■ To be done: Turn the material below into a numbered list, starting with the line that contains "This screenshot has width=555, height=412." and going on through the line that contains "Looking at the". Skip blank lines and leave the pictures out of your answer.

Begin Entries provided

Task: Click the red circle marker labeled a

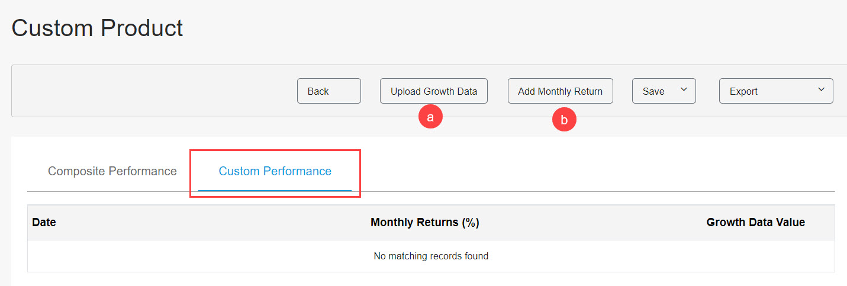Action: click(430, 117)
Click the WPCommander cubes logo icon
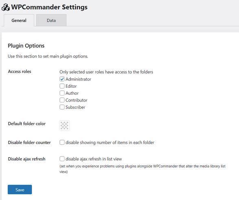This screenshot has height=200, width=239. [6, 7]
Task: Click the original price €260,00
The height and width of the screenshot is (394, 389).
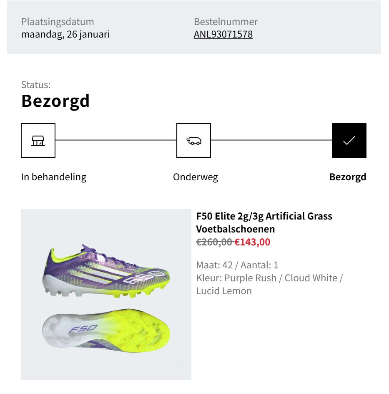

End Entries provided
Begin Entries provided

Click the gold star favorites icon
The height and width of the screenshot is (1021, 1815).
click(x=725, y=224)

End Entries provided
Begin Entries provided

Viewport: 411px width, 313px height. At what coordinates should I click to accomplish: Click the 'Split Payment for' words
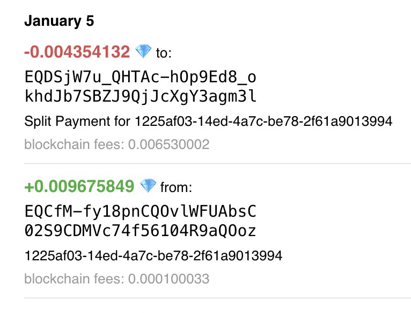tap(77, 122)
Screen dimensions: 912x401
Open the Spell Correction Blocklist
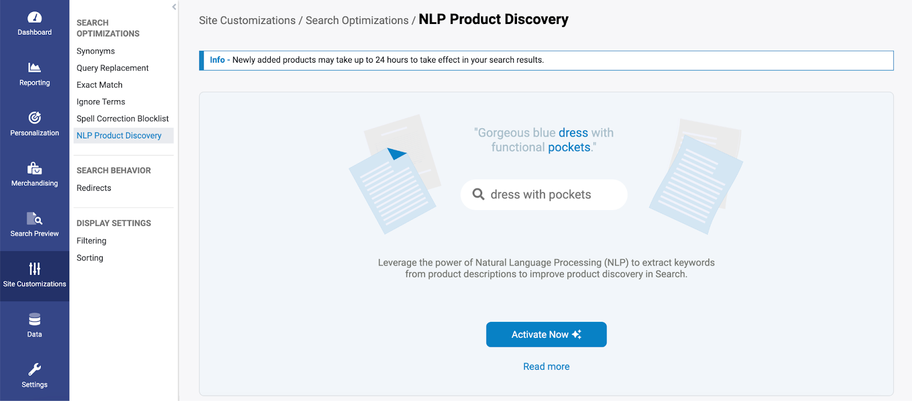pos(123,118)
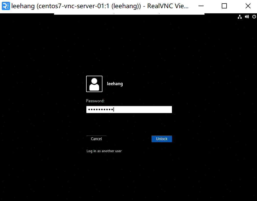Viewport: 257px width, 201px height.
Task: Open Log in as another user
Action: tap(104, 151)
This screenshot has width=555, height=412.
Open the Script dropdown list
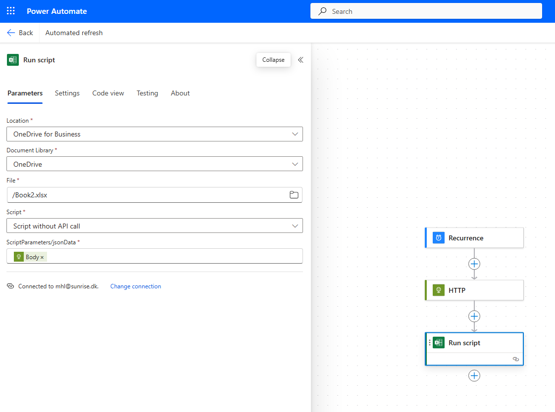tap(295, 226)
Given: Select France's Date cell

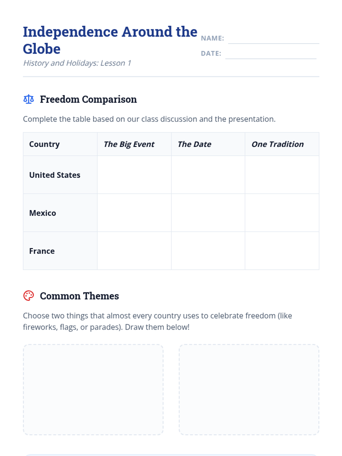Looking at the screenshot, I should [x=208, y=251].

End Entries provided

■ Answer in full:
1. This screenshot has width=555, height=412.
2. Open the Script dropdown list
3. tap(295, 226)
4. Given: Select France's Date cell
5. Looking at the screenshot, I should [x=208, y=251].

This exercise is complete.